なぜ、毎晩を旧ソ連との応対に費やすことになったのか。まず、前回がモルドバであったことが大きい。サーキュラーの送り先に前回の参加者リストを用いるからである。次に、国際諮問委員長が(前回の委員長または事務局長がなるという慣例のため)モルドバのラダウツァン教授であること。そして、第3に、そしてこれが最大の理由であるが、ソ連が崩壊しだれでも金さえあれば自由に外国にいけるようになったことである。

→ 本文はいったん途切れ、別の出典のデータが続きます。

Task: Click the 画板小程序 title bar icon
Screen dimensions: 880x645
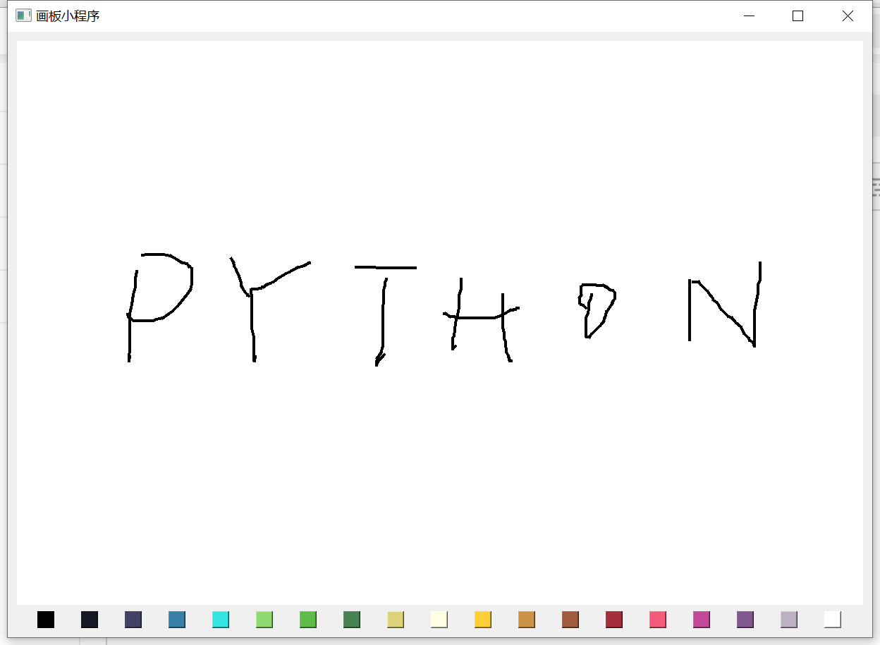Action: pyautogui.click(x=23, y=15)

それに、もともと旧ソ連では、外国にいけることなどはほとんど無いので、外国の国際会議に投稿してアブストラクトに掲載されれば、それだけで(参加しなくても)業績リストに書けるという悪習があったのである。このためダメモトで、なんと100篇を越えるアブストラクトが旧ソ連から投稿されたのである。(その半数は締め切り期限を越えて送られてきたのである。郵便事情の悪さは言語を絶する。モスクワですら、エアメールが1ヶ月半かかることがある。まして、アゼルバイジャンやウズベキスタンとなると・・・。ここでは、FAXさえもない。しかたなく何年も使われていなかったほこりまみれのテレックスをなんどたたいたことか。)

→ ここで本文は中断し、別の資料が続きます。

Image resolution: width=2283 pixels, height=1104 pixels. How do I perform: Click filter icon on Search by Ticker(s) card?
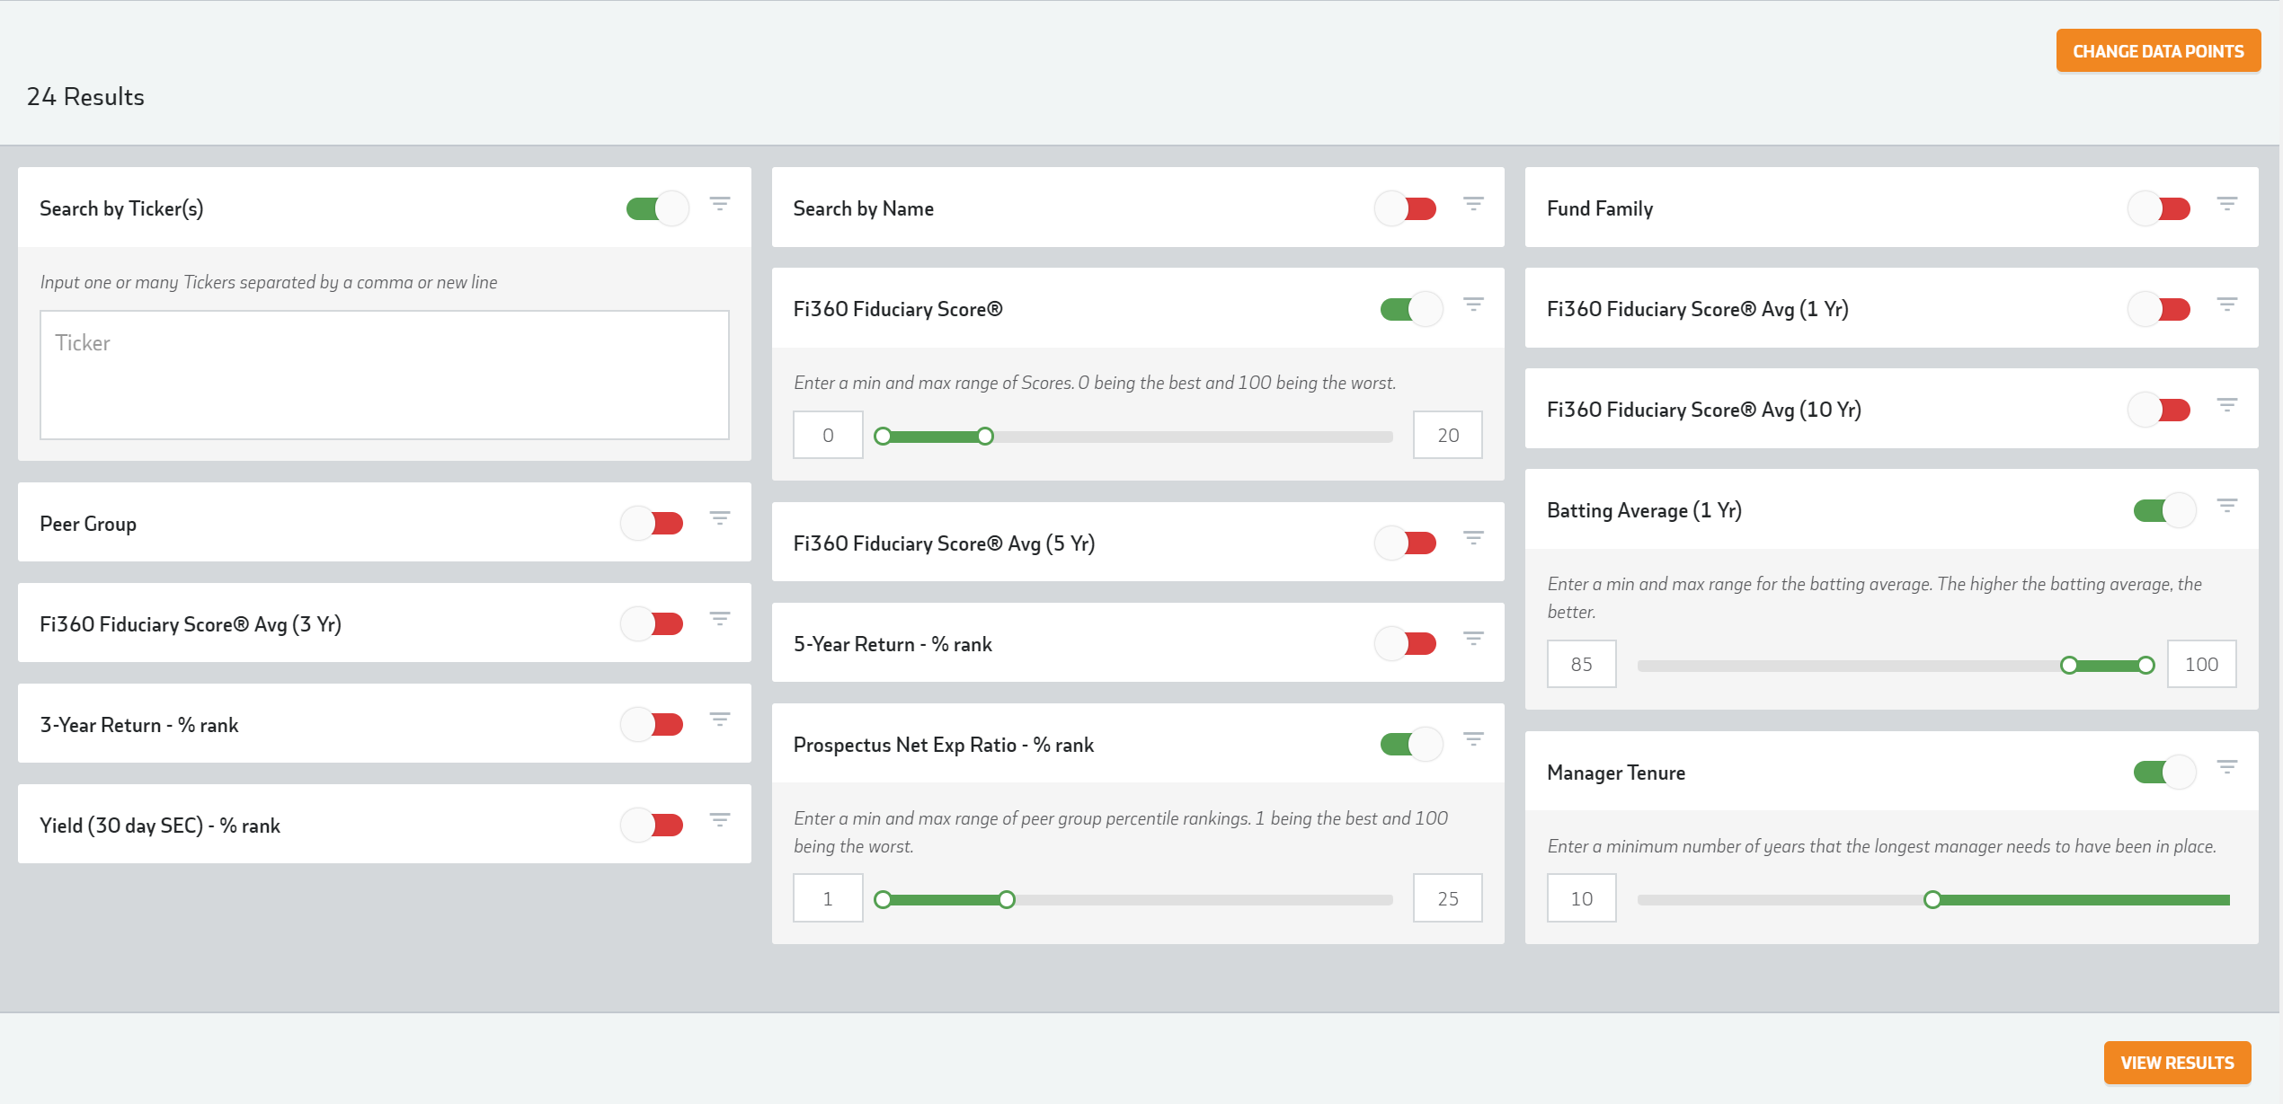719,204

私は、極めて異例のことであるが、すべての旧ソ連への採択通知に、次のように書いた。「日本での国際会議のオーガナイザーは、これまで、何度となく旧ソ連人の通知なしのキャンセルに悩まされてきた。貴国の経済事情、通信事情の悪さには同情するものであるが、このことは国際的なエチケットを破ってよいという理由にはならない。なんらかの理由で参加できないときは速やかに電報なりFAXなりで知らせて欲しい。」
約50名の旧ソ連研究者が参加の意志表示をした。すべて旅費・滞在費の援助の要求つきで。ニューヨークのInternational Science Foundationに申し込んでくれというのも多かった。これは国際会議の全参加者の5%に限り旧ソ連研究者の旅費・滞在費のめんどうを見るというもので、会議の主催者からその人数分の申し込みをするのである。条件として、主催者は登録料の免除をせねばならない。われわれは、10名のリストを送った。

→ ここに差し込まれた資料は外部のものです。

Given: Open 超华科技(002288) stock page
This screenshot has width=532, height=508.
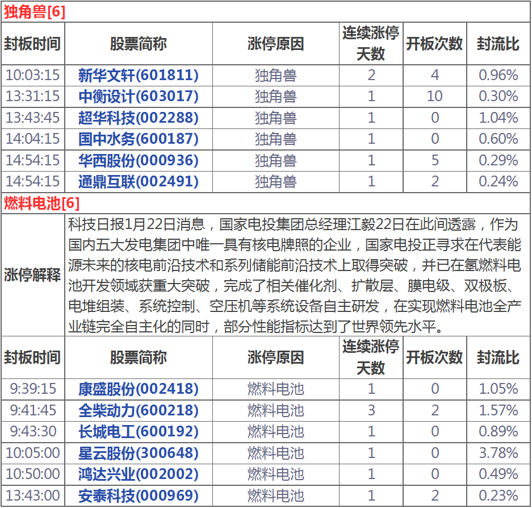Looking at the screenshot, I should click(139, 118).
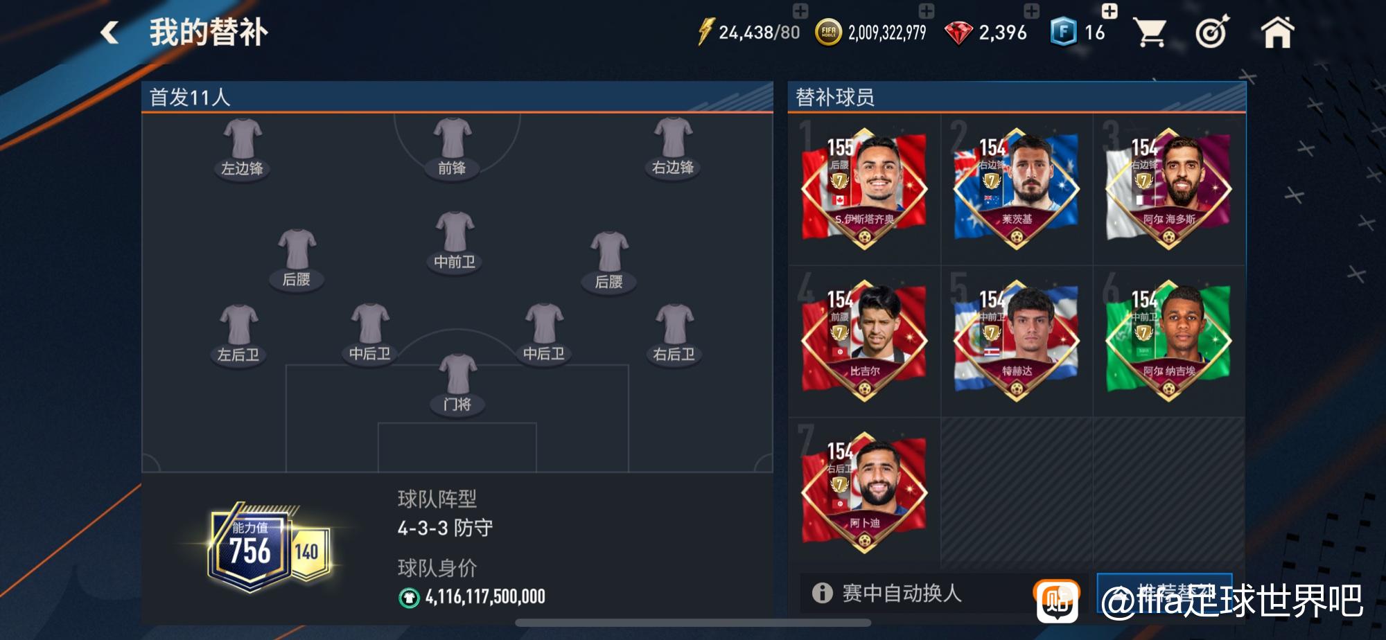The width and height of the screenshot is (1386, 640).
Task: Select the 中前卫 midfielder slot
Action: click(x=455, y=242)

1993年5月になってから、いよいよ、ビザのための手続きを開始した。M方式だと8working daysで発給されるというので、このための招へい保証書等をととのえて送った。このためには、相手のフルネーム、生年月日、住所、旅程(搭乗機etc、こちらのホテル・・・)などが必要である。これをたずねるのも大仕事である。丁度こちらに滞在していたAksenov君が5月にミンスクに里帰りしたので、むこうで投函してもらった。いろいろの経緯があって、結局ビザが間に合って、参加できたのは15名であった。そのほとんどの人には旅費の一部を補助した。その間のやりとりの手紙・FAXはすべて名前別にファイルされているが、厚さ6.5cmのファイルぎっしり2冊である。これだけの手間を、国内の参加者を増やすための宣伝広報活動にかけていたら、と思うと残念である。筆者は今年度大学のコース主任・大専攻主任を兼ねており、会議準備期間が丁度就職の訪問客との応対(なんと15分-30分に1社の割で会った)、就職斡旋、大学院推薦入学、専攻会議の開催など、さらには、日本応用磁気学会企画委員長の仕事と、多忙を極めていたので、一時はまさにパニックであった。

会議当日

会議は、1993年8月8-12日の5日間パシフィコ横浜の5階で、口頭講演2会場、ポスター1会場を使い開催された。参加登録者は336名(日本246、外国90)。参加国は25ヶ国。採択された講演数373、実際に発表された講演数281(招待25、一般61、ポスター195)であった。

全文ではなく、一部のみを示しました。